O violão espanhol, informa Turibio, é nutrido por transcrições. Andrés Segovia, por exemplo, mestre de várias gerações, inclusive a de Turibio, transpôs para o violão clássico a técnica do flamengo. O violão brasileiro tem outra essência. É onde entra \”um gigante chamado Villa-Lobos. Villa-Lobos é para o violão o que Chopin foi para o piano”, diz Turibio, que já gravou toda a obra violonística do compositor.

“Ele provocou uma revolução na música brasileira, a ser seguida por outros que escreveram para o instrumento, como [Francisco] Mignone, Radamés [Gnattali], todos.
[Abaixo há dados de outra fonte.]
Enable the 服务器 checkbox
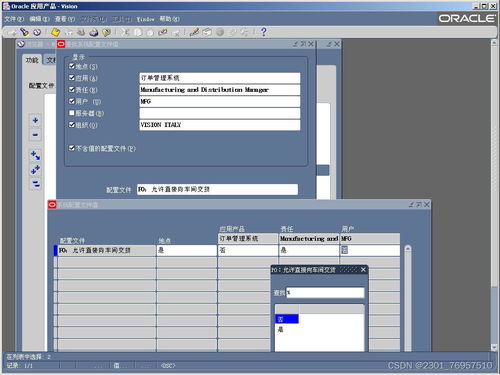 [72, 113]
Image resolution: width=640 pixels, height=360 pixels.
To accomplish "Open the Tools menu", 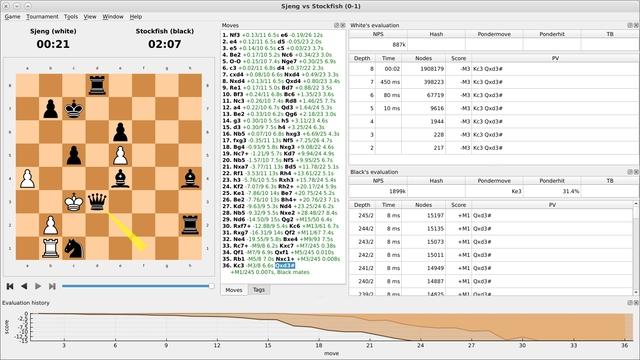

Villa-Lobos levou para suas composições a tradição brasileira das serestas, das valsas, dos choros”, completou.

Clássico – A forma elitizada com que muitos se referem ao violão clássico, como se ele estivesse muito acima do chamado violão popular, incomoda Turibio. “Os europeus talvez possam pensar assim. Afinal, eles não têm uma música popular com a riqueza da nossa”. Razão pela qual ele (mais um músico clássico brasileiro com o bom senso de rejeitar o termo \”erudito\”) tocou e gravou com vários instrumentistas e cantores do universo popular, como Paulo Moura e Rafael Rabello, Elizeth Cardoso e Alaíde Costa. Fez mais, ao pesquisar com a mesma entrega a obra de artistas como João Pernambuco, Garoto, Dilermando Reis. No repertório gravado, há presença de compositores que não escreveram para violão. Por exemplo, Ernesto Nazareth. “É difícil solar no violão obras feitas para piano, como as de Nazareth”, admite. “Duo de violões, tudo bem, mas um só violão não consegue extrair de suas cordas as mesmas notas escritas para as teclas do piano. De qualquer maneira, para o violonista clássico tocar o popular é preciso certo jeito, determinada atitude, quase como a de brincar com a música”, completa.

Aliás, em outros idiomas, como \”jouer\” em francês e \”to play\” em inglês, tocar é sinônimo de brincar. Turibio Santos, que por 24 anos dirigiu o Museu Villa-Lobos, somou à carreira de solista a de professor. Esta, de valiosa contribuição à história do violão no Brasil. Foi ele quem criou os dois primeiros cursos na Universidade Federal do Rio de Janeiro e na UniRio. “Não havia no Brasil a formação acadêmica para o violão”, lembra.

Os que se dedicavam ao instrumento se matriculavam em cursos de harmonia, composição, orquestração. Depois de se formarem em violão naquelas escolas, cada um deles se tornou professor em cursos que se espalharam pelo Brasil. “A primeira leva de alunos tinha tanta qualidade que foi com ela que criamos, em 1982, a Orquestra de Violões. Em todos os sentidos, um sucesso”.

O livro trata não só o modo como Turibio pensa a vida e a música como narra seus encontros, ou mesmo amizades, com gênios do violão: Segovia (que, revelado pelo pai, acabou aproximando o menino do violão), Julian Brean, John Williams, Oscar Cáceres, Leo Brouwer e tantos mais. Naturalmente, com um lugar todo especial para Villa-Lobos.